The 61 women who had salpingo-oophorectomy for benign indications had the following pathologic diagnoses: benign ovarian lesions (23), uterine leiomyomas (14), endometriosis (10), cervical intraepithelial neoplasia (1), chronic PID (2), adenomyosis (1), cervicitis (2), and endometrial polyp (1). Seven cases had normal pathology.

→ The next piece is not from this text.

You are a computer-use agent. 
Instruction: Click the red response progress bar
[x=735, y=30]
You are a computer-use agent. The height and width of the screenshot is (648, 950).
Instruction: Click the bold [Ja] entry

Clinical characteristics of the study groups are delineated in Table 1. Women with BRCA1/2 associated carcinomas (including occult neoplasia) were significantly older than women with BRCA1/2 mutations undergoing RRSO; with a median age of 49.5 years (range 39–66), compared to 45 years (range 31–69) for BRCA1/2 RRSO (p=0.0002, Mann-Whitney t-test). None of these groups were significantly different in age from controls. The number of fallopian tube sections reviewed per case differed across the groups. The BRCA1/2 carcinoma cases (including occult neoplasia) had significantly fewer fallopian tube sections per case than the combined BRCA1/2 RRSO (p<0.0001, Mann-Whitney t-test), and controls (p=0.004). Controls had fewer fallopian tube sections/case than BRCA1/2 RRSO, p=0.008).
Table 1
Table 1
Case Characteristics
Immunohistochemistry
p53 foci in tubal epithelium
p53 foci were present in cases from all risk groups (26.4–47.5%, Table 2). Fallopian tube specimens with p53 foci had more fallopian tube sections examined compared with those that did not have foci (median of 9 vs. 7 sections, p=0.003, Mann-Whitney t-test), suggesting that the amount of tubal epithelium reviewed influences how often p53 foci are found. As there were different numbers of tubal sections available amongst the groups (Table 1), it was difficult to compare case positivity based solely on the percentage with any identified p53 foci. For this reason, the number of p53 foci was also calculated relative to the total number of stained fallopian tube sections for each patient (Table 2). By this measure, p53 foci were more frequent in all BRCA1/2 mutation carriers compared with controls (p=0.02, Mann-Whitney t-test), and in mutation carriers with carcinomas (including occult neoplasias) compared with controls (p=0.006). There was no difference in frequency of p53 foci between BRCA1 and BRCA2 (p=0.83), between BRCA CA and BRCA1/2 RRSO (p=0.08), or between BRCA1/2 RRSO and controls (p=0.1). There was no difference in age between women with and without p53 foci (p=0.4) across all groups or within any particular group.
Table 2
Table 2
p53 foci
p27, p21, and Ki-67 within p53 foci
Results for protein expression of p27 and p21 (cell cycle inhibitors), and Ki-67 (a marker of cellular proliferation) within p53 foci are shown in Table 3 and Figure 1. An attempt was made to examine all p53 foci, however the particular fold of fallopian tube epithelium containing the focus was not always present in adjacent sections or adjacent sections were not always available.
Table 3
Table 3
Alterations in p27, p21, and Ki-67 in p53 foci.
Figure 1
Figure 1
Examples of p53 foci and staining for p27, p21, and Ki-67 within foci and carcinoma
p27 was decreased in 12/28 (42.9%) p53 foci from BRCA1 mutation carriers compared to 0/16 control foci (p=0.002, Fisher’s exact). These 44 foci were from 40 women, with 11/24 (45.8%) BRCA1 mutation carriers having at least one p53 focus with decreased p27 compared with 0/16 control women (p=0.001). p27 expression was decreased in 3/23 (13%) p53 foci from BRCA2 mutation carriers, fewer than in BRCA1 p53 foci (p=0.03) and non-significantly more than control foci (p=0.26). The 23 p53 foci from BRCA2 mutation carriers were from 14 women, with 3/14 (21.4%) having at least one p53 focus with decreased p27, compared with 11/24 BRCA1 mutation carriers (p=0.18), and 0/16 controls (p=0.09).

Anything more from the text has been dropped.